Multi-purpose cultural facility in Chūō-ku, Niigata, Japan

The Niigata Prefectural Civic Center (新潟県民会館, Niigata Kenminkaikan) is a large multi-purpose public cultural facility in Chūō-ku, Niigata, Japan, which opened on 1 December 1967.

==Facilities==
The main concert hall seats 1,730, and the smaller hall seats 300.

==History==
Construction of the building started on 20 September 1966. The total construction cost was 923 million yen, and was partially funded using relief donations following the June 1964 Niigata earthquake. The building opened on 21 November 1967.

==Performances==
Musical artists and groups that have appeared on stage at the Niigata Prefectural Civic Center include the following.

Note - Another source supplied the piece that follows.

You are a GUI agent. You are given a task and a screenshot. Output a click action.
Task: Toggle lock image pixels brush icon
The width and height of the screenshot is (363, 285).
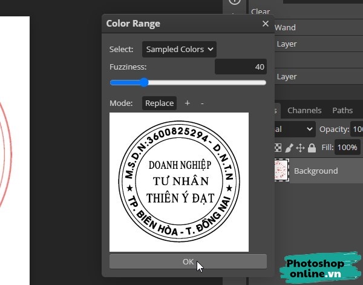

- Iron Maiden december 10 1982.
- A-ha, World tour 1986 – 1987, 11 July 1987
- Mark Morris Dance Group, Japan Tour with Yo-Yo Ma, 7 June 2002
- Dir En Grey, Tour 05: It Withers and Withers, 10 April 2005
- Kodo, One Earth Tour 2011, 21 December 2011
- Every Little Thing, 15th Anniversary Concert Tour 2011-2012 "Ordinary", 3 April 2012
- Blast!, 20 July 2012
- Hideaki Tokunaga, Concert Tour 2012, 28 October 2012
- Chage and Aska, Aska Concert Tour 2012-2013, 15 February 2013

==Access==
The complex is located within Hakusan Park, and the nearest station to the Niigata Prefectural Civic Center is Hakusan Station on the JR Echigo Line, 15 minutes' walk away. It is 15 minutes by car or bus from the main Niigata Station.